# ESP8266 Wifi Board



## fritz42_male (May 5, 2009)

Hi all,
I'm sure some of you will have come across the ESP8266 Wifi unit. These are incredible little devices that look as if they would be ideal for wifi enabled prop controllers controlled via a smartphone or whatever. They cost as little as US$4 each although the ones I like are on an adapter board with USB built in and cost a hefty $6.50.

Plenty of support on the web for them.

I'll be looking at doing a howto sometime after Halloween if anybody is interested.
Fritz


----------



## halstaff (Nov 18, 2009)

I'd be very interested in seeing it. This will be something to look forward to after the Halloween fun is over!


----------



## toozie21 (Aug 23, 2012)

There are a couple of threads and a new board utilizing these over on some of the Christmas sites.


----------



## fritz42_male (May 5, 2009)

Yes, I'm amazed that nobody has adapted them for Halloween use already!

I can't get over how cheap stuff like this is now.


----------



## David_AVD (Nov 9, 2012)

I bought a couple of the ESP8266 boards ages ago, but only got around to playing with them last week. There's plenty of sketches to get you started.

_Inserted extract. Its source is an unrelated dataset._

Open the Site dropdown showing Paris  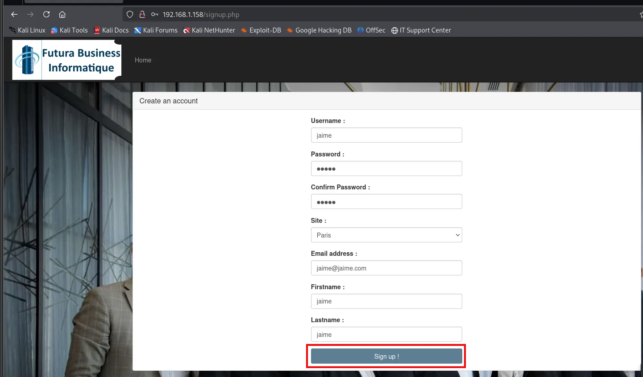(x=386, y=235)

Using one as a simple prop controller is something I'm interested in too. Being able to log into each prop and adjust settings, manually trigger it, etc would be great.

I'm not sure how much processing power they have compared to a small ATmega328 based Arduino, but a wi-fi version of the four banger could be interesting.


----------



## corey872 (Jan 10, 2010)

Last winter, I grabbed a couple of these to play with, too. Thinking it might make for some interesting indoor / winter experiment time. Then spring came early and they've been on the bench since!

Just glancing around, it does seem like they would be a neat controller and as mentioned, you can interface over wi-fi, so any computer, cell phone, etc can 'log in' and control the action or gather information. 

The one downside I see is the 8266 unit draws ~300mA IIRC, plus what ever project you have it attached to. So that starts to get a little large for a small battery project, but even a small 'wall wart' or larger set of batteries could run it for an acceptable amount of time.


----------



## David_AVD (Nov 9, 2012)

Yes, the current draw would limit it to mainly mains powered applications. I haven't checked to see if you can shutdown the wi-fi part to save most of that power.

One possibility is to use the wi-fi to configure it but only enable it (via a button for example) during that process.


----------



## David_AVD (Nov 9, 2012)

One thing I was thinking about was a relay banger where you could upload the sequence and change the settings via a web interface.

I think leaving the audio playback to a dedicated mp3 module and leaving the sound files on a removable micro SD card would be easiest.

I'm assuming that banger users normally only change the audio infrequently but tweak the sequence a heap of times?


----------